Extracted material Start Marker
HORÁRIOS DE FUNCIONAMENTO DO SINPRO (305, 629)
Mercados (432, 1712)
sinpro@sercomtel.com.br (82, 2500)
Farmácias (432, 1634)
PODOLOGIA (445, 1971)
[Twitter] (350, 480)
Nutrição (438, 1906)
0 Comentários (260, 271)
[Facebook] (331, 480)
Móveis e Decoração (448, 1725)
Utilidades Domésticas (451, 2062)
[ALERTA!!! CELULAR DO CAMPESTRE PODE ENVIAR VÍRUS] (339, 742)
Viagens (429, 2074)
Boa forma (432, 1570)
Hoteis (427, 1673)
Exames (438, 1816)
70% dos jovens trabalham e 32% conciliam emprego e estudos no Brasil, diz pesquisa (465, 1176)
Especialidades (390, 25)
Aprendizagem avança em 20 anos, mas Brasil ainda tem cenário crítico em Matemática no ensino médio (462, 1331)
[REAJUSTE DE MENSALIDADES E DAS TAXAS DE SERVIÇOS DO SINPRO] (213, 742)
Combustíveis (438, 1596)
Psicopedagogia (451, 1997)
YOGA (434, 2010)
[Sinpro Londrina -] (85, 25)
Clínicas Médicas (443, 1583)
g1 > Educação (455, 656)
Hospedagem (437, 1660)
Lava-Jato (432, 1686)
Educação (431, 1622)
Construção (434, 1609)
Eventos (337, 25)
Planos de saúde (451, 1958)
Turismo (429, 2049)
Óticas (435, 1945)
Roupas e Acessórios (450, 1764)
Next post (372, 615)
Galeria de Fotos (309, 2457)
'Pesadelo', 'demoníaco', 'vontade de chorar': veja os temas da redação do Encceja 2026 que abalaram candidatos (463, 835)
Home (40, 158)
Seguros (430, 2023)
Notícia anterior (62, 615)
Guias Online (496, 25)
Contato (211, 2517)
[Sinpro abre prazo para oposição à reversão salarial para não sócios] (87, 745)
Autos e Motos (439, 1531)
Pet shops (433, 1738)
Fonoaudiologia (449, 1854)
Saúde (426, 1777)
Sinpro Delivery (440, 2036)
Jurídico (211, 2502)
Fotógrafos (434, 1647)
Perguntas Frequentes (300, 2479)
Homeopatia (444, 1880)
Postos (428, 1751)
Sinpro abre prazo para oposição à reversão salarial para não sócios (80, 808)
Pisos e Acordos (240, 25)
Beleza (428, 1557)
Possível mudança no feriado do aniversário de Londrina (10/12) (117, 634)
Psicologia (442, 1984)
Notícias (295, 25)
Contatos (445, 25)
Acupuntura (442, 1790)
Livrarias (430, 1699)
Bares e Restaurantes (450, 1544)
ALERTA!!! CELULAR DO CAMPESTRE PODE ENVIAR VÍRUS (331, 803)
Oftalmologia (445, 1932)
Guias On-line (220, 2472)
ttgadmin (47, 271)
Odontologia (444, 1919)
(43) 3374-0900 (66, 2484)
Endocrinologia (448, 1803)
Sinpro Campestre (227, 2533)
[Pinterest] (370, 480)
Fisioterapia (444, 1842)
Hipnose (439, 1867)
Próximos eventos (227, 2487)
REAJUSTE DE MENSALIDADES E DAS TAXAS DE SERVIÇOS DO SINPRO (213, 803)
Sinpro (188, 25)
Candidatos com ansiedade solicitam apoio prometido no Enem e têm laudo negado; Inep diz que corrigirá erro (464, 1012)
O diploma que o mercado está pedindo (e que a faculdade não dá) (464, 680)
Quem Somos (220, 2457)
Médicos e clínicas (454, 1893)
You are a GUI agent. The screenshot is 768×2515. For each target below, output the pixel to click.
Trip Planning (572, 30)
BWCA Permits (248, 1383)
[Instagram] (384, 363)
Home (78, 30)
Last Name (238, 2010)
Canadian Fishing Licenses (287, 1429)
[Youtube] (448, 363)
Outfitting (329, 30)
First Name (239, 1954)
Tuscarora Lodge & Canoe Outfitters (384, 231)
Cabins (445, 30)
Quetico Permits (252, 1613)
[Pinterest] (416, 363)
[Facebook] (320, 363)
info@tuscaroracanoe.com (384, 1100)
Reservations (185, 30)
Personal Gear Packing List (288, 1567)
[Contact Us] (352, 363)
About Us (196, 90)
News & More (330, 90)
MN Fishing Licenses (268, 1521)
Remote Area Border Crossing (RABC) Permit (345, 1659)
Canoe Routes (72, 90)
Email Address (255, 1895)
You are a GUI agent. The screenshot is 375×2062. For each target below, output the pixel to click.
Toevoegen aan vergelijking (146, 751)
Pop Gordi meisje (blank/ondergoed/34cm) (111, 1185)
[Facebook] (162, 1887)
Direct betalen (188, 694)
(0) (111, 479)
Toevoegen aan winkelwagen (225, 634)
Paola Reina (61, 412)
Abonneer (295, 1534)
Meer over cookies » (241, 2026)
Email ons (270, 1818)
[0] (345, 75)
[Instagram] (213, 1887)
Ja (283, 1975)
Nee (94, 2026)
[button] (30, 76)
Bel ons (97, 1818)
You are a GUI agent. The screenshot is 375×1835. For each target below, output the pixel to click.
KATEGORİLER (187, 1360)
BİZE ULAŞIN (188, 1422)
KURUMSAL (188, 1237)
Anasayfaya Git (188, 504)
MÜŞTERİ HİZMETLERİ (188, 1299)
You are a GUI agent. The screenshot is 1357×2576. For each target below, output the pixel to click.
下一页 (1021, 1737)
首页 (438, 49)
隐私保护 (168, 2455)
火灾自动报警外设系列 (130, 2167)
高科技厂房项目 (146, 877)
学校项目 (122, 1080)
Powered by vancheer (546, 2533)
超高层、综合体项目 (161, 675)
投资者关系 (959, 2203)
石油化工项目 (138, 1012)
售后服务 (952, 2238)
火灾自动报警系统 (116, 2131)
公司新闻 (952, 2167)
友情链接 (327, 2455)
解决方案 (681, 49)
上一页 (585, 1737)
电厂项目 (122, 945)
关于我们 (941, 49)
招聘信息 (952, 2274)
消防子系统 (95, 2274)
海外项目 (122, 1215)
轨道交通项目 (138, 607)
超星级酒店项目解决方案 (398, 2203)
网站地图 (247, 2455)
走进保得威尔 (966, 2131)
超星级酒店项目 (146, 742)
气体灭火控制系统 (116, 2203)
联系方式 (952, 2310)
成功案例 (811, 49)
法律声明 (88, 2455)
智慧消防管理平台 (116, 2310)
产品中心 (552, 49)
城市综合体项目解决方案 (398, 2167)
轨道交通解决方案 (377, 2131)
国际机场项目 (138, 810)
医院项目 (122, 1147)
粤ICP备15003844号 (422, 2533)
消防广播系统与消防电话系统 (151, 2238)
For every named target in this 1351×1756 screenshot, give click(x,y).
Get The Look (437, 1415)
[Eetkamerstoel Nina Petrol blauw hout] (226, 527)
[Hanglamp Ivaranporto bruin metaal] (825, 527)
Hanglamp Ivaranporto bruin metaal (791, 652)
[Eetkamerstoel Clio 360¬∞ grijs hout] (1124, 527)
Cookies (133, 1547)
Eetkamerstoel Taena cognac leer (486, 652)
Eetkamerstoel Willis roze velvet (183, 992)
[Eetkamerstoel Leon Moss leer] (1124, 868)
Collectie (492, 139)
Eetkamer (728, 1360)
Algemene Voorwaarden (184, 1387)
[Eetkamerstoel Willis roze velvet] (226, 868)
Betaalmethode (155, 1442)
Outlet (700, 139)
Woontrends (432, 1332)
Extracted material End Marker
**Problem requirements**
Among the lines above, find the one with "0 Comentários (260, 271)" and the one with "Turismo (429, 2049)". Quote both and everything between them, exactly.

**Completed exercise**
0 Comentários (260, 271)
[Facebook] (331, 480)
Móveis e Decoração (448, 1725)
Utilidades Domésticas (451, 2062)
[ALERTA!!! CELULAR DO CAMPESTRE PODE ENVIAR VÍRUS] (339, 742)
Viagens (429, 2074)
Boa forma (432, 1570)
Hoteis (427, 1673)
Exames (438, 1816)
70% dos jovens trabalham e 32% conciliam emprego e estudos no Brasil, diz pesquisa (465, 1176)
Especialidades (390, 25)
Aprendizagem avança em 20 anos, mas Brasil ainda tem cenário crítico em Matemática no ensino médio (462, 1331)
[REAJUSTE DE MENSALIDADES E DAS TAXAS DE SERVIÇOS DO SINPRO] (213, 742)
Combustíveis (438, 1596)
Psicopedagogia (451, 1997)
YOGA (434, 2010)
[Sinpro Londrina -] (85, 25)
Clínicas Médicas (443, 1583)
g1 > Educação (455, 656)
Hospedagem (437, 1660)
Lava-Jato (432, 1686)
Educação (431, 1622)
Construção (434, 1609)
Eventos (337, 25)
Planos de saúde (451, 1958)
Turismo (429, 2049)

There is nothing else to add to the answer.